Police, meanwhile, said that the investigation of who poisoned Sergei Skripal and his daughter, Yulia, will last many weeks and that they were not ready to identify any persons of interest in the inquiry. The father and daughter remained in critical condition in a Salisbury hospital.
British Prime Minister Theresa May said Russia’s involvement is “highly likely,” and she gave the country a deadline of midnight Tuesday to explain its actions in the case. She was reviewing a range of economic and diplomatic measures in retaliation for the assault with what she identified as the military-grade nerve agent Novichok.
Her Downing Street office said that she discussed the Salisbury incident with U.S. President Donald Trump and that the U.S. was “with the U.K. all the way” in agreeing that Russia “must provide unambiguous answers as to how this nerve agent came to be used.”
In Moscow, Russian Foreign Minister Sergey Lavrov said that his country’s requests to see samples of the nerve agent had been turned down. He insisted that Russia was “not to blame” for the poisoning.
“We have already made a statement to say this is nonsense,” he said. “We have nothing to do with this.”
In another development Tuesday, British counterterrorism police took charge of the investigation into the death in London of a Russian businessman with ties to a prominent Kremlin foe.
Police said there was no evidence to suggest the death of Nikolai Glushkov was linked to the March 4 poisoning of Skripal and his daughter.
Glushkov’s lawyer, Andrei Borovkov, said in Moscow that Glushkov had died but that he was unaware of the time and circumstances.

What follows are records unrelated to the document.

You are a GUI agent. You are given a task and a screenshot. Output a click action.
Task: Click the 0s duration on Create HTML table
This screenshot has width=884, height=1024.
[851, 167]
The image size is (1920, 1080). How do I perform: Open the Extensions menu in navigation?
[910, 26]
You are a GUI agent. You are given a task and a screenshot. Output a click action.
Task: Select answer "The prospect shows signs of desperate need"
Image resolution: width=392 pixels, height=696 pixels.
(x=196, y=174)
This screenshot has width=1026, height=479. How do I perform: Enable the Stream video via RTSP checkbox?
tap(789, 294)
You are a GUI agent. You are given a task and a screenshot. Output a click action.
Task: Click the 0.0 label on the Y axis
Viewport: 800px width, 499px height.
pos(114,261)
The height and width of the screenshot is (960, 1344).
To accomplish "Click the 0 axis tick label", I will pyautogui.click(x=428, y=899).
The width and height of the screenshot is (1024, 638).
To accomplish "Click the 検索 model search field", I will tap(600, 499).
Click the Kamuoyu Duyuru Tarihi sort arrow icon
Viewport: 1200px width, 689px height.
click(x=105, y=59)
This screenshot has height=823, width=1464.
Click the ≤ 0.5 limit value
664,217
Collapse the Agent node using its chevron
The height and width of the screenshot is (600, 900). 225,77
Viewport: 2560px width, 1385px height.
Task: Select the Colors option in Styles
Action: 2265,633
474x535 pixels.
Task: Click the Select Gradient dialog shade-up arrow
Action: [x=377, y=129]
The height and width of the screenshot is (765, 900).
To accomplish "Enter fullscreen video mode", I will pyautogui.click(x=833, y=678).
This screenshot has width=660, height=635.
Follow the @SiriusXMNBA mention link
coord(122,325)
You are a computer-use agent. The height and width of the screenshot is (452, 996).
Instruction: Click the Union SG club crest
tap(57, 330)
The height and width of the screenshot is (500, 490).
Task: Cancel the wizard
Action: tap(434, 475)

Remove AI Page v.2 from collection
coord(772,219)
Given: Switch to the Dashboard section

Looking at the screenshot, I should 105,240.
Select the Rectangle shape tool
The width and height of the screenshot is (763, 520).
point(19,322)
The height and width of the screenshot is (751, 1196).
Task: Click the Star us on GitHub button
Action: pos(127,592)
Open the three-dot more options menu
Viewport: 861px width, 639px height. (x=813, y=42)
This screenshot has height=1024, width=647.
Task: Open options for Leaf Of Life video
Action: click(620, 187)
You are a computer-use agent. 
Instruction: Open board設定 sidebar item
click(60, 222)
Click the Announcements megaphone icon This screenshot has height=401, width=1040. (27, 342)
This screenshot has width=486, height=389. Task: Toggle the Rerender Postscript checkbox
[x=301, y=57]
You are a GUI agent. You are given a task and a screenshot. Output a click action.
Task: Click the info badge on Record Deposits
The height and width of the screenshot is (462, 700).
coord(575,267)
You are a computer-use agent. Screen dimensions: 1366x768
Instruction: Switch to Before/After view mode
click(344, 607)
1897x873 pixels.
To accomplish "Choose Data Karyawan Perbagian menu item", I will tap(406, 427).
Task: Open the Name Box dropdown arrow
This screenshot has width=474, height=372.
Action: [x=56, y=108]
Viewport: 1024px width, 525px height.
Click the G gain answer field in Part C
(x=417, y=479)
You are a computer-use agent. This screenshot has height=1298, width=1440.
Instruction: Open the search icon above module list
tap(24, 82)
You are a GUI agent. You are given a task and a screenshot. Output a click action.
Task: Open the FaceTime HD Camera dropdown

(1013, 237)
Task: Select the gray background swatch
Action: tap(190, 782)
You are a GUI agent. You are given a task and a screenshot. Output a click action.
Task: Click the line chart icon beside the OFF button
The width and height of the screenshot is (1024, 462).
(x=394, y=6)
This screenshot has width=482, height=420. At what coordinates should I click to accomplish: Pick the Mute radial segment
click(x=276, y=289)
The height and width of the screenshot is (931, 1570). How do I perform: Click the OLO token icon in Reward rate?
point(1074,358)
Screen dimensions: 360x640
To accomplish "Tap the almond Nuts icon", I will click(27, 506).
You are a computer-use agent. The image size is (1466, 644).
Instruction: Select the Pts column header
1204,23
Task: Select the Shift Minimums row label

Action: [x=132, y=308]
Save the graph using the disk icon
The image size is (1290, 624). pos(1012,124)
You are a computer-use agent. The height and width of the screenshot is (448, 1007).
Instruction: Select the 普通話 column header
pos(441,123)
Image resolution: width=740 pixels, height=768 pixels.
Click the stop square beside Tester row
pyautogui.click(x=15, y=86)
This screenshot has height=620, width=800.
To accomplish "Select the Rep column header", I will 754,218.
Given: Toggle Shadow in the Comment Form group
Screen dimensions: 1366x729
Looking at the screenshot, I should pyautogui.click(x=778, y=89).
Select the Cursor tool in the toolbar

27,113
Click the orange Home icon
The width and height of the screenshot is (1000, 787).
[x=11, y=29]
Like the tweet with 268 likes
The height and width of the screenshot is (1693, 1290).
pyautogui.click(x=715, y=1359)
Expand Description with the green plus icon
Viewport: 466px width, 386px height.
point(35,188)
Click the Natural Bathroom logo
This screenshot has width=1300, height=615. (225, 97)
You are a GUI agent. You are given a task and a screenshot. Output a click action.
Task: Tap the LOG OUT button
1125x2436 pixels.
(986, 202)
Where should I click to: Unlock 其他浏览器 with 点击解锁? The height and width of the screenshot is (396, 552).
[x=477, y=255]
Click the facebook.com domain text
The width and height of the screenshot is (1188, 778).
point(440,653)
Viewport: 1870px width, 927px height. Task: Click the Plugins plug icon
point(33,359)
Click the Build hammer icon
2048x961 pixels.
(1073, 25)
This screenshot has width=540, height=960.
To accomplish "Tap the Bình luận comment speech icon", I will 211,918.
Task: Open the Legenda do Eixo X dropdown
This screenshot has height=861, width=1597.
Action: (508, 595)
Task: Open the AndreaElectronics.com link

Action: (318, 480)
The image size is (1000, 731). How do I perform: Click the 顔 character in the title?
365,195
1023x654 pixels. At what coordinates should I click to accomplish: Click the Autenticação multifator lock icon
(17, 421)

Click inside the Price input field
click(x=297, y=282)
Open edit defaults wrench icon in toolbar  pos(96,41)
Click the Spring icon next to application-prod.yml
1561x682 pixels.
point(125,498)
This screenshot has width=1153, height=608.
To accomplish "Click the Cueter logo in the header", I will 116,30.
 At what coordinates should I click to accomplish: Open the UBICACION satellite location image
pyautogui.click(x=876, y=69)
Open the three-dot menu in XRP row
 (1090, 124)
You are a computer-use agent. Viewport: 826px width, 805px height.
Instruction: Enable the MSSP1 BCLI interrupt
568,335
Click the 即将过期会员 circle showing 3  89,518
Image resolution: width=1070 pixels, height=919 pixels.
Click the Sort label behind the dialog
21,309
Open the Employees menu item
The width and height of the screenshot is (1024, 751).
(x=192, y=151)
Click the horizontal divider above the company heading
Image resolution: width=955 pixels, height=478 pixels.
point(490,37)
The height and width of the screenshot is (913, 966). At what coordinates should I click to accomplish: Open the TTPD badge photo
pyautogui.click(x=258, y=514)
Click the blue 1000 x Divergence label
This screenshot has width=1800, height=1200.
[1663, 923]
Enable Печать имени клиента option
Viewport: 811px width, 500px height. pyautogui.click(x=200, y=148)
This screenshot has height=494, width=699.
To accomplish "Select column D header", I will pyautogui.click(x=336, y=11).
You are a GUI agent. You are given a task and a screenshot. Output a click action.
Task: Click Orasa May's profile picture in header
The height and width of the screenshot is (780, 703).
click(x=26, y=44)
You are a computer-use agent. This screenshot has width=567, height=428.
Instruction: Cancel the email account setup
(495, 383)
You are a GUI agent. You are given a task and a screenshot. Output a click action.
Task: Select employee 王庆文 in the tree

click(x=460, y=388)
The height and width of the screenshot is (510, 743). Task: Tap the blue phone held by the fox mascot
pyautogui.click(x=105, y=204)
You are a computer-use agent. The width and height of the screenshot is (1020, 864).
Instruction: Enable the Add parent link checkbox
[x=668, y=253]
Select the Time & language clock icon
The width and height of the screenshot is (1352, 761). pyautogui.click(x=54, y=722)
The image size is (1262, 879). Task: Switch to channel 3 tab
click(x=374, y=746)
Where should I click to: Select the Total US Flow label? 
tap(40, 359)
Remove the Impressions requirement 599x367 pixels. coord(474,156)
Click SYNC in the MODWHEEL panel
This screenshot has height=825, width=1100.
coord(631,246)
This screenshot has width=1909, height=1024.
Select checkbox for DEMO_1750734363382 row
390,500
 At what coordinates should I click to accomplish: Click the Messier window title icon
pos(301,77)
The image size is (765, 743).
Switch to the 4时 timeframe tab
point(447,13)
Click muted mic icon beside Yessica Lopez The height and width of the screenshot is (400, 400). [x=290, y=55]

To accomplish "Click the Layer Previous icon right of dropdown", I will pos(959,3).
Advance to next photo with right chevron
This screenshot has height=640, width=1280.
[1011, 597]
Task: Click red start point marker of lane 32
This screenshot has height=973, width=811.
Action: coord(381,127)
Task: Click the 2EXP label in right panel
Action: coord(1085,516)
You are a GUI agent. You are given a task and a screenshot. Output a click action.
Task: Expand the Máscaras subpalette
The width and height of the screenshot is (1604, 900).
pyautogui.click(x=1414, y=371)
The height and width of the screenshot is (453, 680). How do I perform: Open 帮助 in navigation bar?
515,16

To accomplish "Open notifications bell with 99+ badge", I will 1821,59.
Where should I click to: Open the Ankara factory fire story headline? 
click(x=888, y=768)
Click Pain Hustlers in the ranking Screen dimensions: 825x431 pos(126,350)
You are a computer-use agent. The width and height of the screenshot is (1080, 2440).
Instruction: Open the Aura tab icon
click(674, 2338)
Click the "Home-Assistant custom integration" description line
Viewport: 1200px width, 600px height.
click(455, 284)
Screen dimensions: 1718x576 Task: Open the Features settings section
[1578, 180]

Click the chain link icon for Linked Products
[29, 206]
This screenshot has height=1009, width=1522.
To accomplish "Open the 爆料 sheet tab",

British and Russian media reports said that Glushkov was found dead at his home.
Glushkov was an associate of Boris Berezovsky, a Russian oligarch and Kremlin critic who died in London in 2013.
Glushkov told The Guardian newspaper in 2013 that he didn’t believe Berezovsky’s death was suicide. “I’m definite Boris was killed,” he said.
In light of the attack on Skripal, the British government said police will look again at the deaths of more than a dozen Russians, including Berezovsky.
Investigators in forensics suits and protective masks worked at the scene Tuesday of the poisoning of former Russian spy Sergei Skripal and his daughter.